The cooperation of the parties doesn’t depend on punishment delivered by a third party, like the law, or a regulator, or a deity. An agreement that results from engagement lasts as long as the parties continue to experience the benefit (or potential benefit) and no longer.
Because engagement results in an informal (even invisible) agreement, it can be used as a way to make progress when more typical negotiation approaches would be impossible or would take too long:
- Immediate agreements between enemies (as in my previous post)
- As an approach between political opponents when public collaboration would have high political cost
- When the explicit problem facing the parties is impossible to resolve publically in a time frame that would actually be of use to those parties
I am sure this all seems very abstract.
Well, it is.
While the examples I discussed in my last post are very concrete, they also aren’t terribly relevant to disability rights advocacy. I am going to go through an example in some detail using my next post that was the most complex special education advocacy case in which I was ever involved, to give more depth to the abstract discussion above.
Today, I’ll finish this post with a discussion of another special education issue that taught me how important the scope and public nature of a conflict is in securing a workable agreement.
In the early 80’s, I was working for MPAS at the Caro State Hospital as a regional advocate for the six counties in Michigan’s Thumb. About half my work involved representing students and families in special education disagreements.
One case involved a student in late elementary school who had a learning disability that involved a problem with something called internal language. Kids begin to use language to organize their behavior according to the demands of the outside world just as soon as they have language. But using that language to organize their internal behavior is something that starts at age 4-5 and continues into adulthood. An example of a learning difficulty caused by developmental delay in internalizing language would be a student who does well at math until story problems are introduced. Because story problems don’t map the procedure for a solution the way math problems do, the student has to manipulate the story to tease out the solution procedure, using internal language in support of that manipulation.
Although supporting the development of internalized language had a basis in neuropsychology at that time, there was no such concept in educational psychology or the standard view of learning disabilities in special education. This meant that it would be very difficult, perhaps impossible, to win support services for this purpose for this student using the typical advocacy approach.
In particular, the local district was worried about setting a precedent that would trigger a “woodwork” effect of thousands of parents storming the district with torches and pitchforks demanding therapy for a delay in internalizing language. For another, it wasn’t clear to the district just how much it would cost or what specialty could actually provide that support.
What to do?
The district suggested using a method in the rules called arbitration instead of the traditional hearing. I looked into it, but couldn’t find that it had ever been used in Michigan (it may well be that our use was the only one). In terms of this student’s situation, arbitration had many advantages. For one, it was much less expensive and much shorter than a hearing. Also, the arbitration decision did not set a precedent that the district would be required to consider for every student in special education. These two realities of arbitration undermined almost completely the system concerns that the school had.
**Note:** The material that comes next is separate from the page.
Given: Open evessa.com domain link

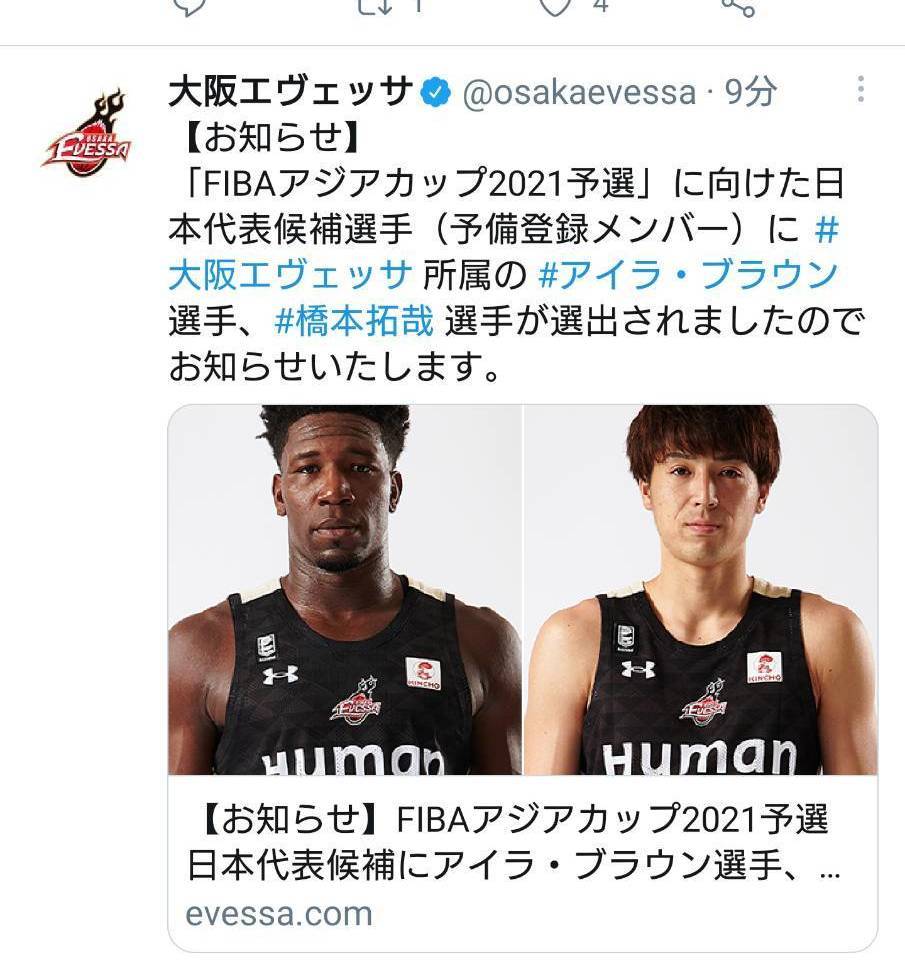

From my point of view, it simplified my argument that the support should be provided to this specific student. I could use the general special education principle that the school needed to provide supports to enable the student to benefit from education, an assessment that said internalizing language was the educational problem, and an easy to understand rationale for the actual support. All of this was straightforward. And the decision of the process was very agreeable to all.
In Michigan, arbitration has been replaced by dispute resolution using client-centered mediation, a much better system for a lot of reasons than arbitration. But the lessons I learned about negotiation have stuck with me through the decades.